Tuttavia non saprei in che categoria dell’arte collocarmi, poiché mi piace spaziare liberamente tra i vari stili, evitando di arenarmi in una comfort zone, che è la morte dello stile.

Il confronto con altri artisti è importante al fine di formarsi come artista?
Senza dubbio. La prima esposizione a cui ho partecipato come artista si è tenuta a Comacchio nel 2014, presso l’Antica Pescheria. Si trattava di una mostra collettiva a cui si accedeva tramite un bando di concorso, che è stato vinto appunto da me e altri due artisti, Anna Agati e Alessandro Lonzi. E’ stata un’ottima occasione per confrontarsi anche con quelle che sono le difficoltà organizzative intrinseche a un’esposizione di quel genere. Ricordo con piacere che il riscontro da parte dei visitatori, in particolare dei turisti stranieri, fu inaspettato e caloroso.
Inoltre a marzo di quest’anno sono stata invitata a prendere parte a una convention romana dedicata alle artiste femminili del tatuaggio. In questo contesto ho potuto sia ottenere visibilità, che interagire con altri artisti, ricevendo talvolta complimenti, talvolta critiche. Ed è proprio dall’analisi delle critiche, che un artista deve trarre insegnamento per migliorarsi giorno per giorno, evitando qualsiasi atteggiamento di ottusa superiorità e chiusura mentale . E’ necessario prendere coscienza del talento altrui, come del proprio, e mettersi al lavoro.
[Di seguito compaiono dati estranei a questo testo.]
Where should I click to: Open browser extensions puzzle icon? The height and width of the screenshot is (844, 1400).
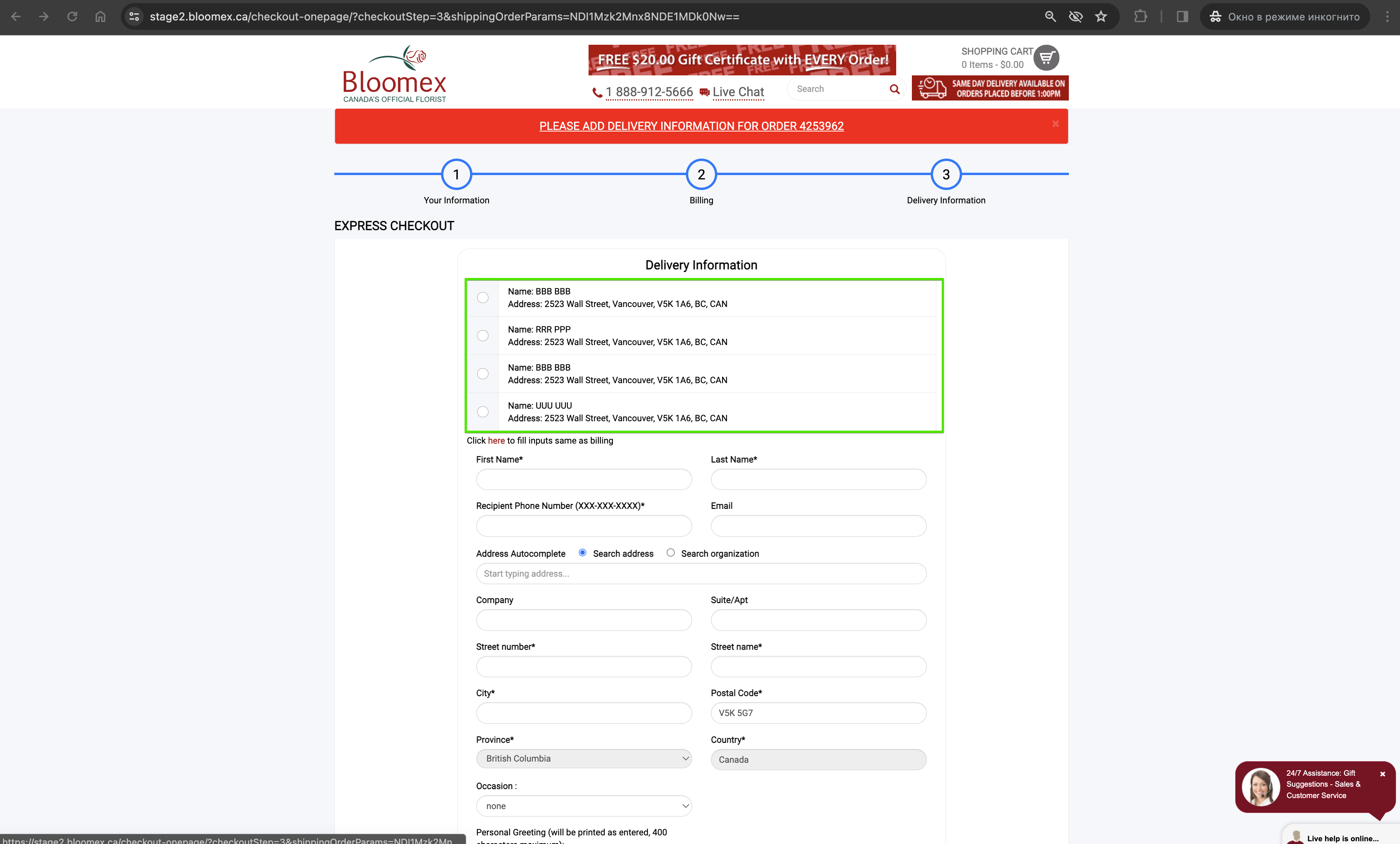(1140, 16)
Fare l’artista, nel mio caso, non significa solo padroneggiare stili e tecniche pittoriche, ispirandosi più o meno alla realtà che ci circonda, ma anche apportare continue modifiche e correzioni alle proprie realtà interiori.
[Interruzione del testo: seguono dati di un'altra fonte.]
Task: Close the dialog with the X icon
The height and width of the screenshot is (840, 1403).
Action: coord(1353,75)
Riproduci per la maggior parte figure femminili dai lineamenti decisi e molto somiglianti ai tuoi. Lo fai volutamente?
Tendo probabilmente a scacciare le mie insicurezze ricercando canoni estetici forti. Inoltre non avendo un modello che posi per me durante la realizzazione del disegno, e dovendo pescare nella mente per tradurlo in immagine, mi ritrovo inconsciamente, a riprodurre i lineamenti che ho più spesso sott’occhio, i miei. Tuttavia il mio scopo non è focalizzarmi su me stessa, quanto piuttosto tradurre su carta le emozioni. Emozioni con cui mi piace anche giocare, raffigurando per esempio le Korai greche, fanciulle senza espressione, che, a ben guardare, rappresentano un po’ il canone estetico attuale. Inoltre amo servirmi della matita per infondere alla carta il dinamismo e la forza della figura umana, argomento che ho avuto modo di approfondire durante un workshop tenuto dal maestro Mattesi.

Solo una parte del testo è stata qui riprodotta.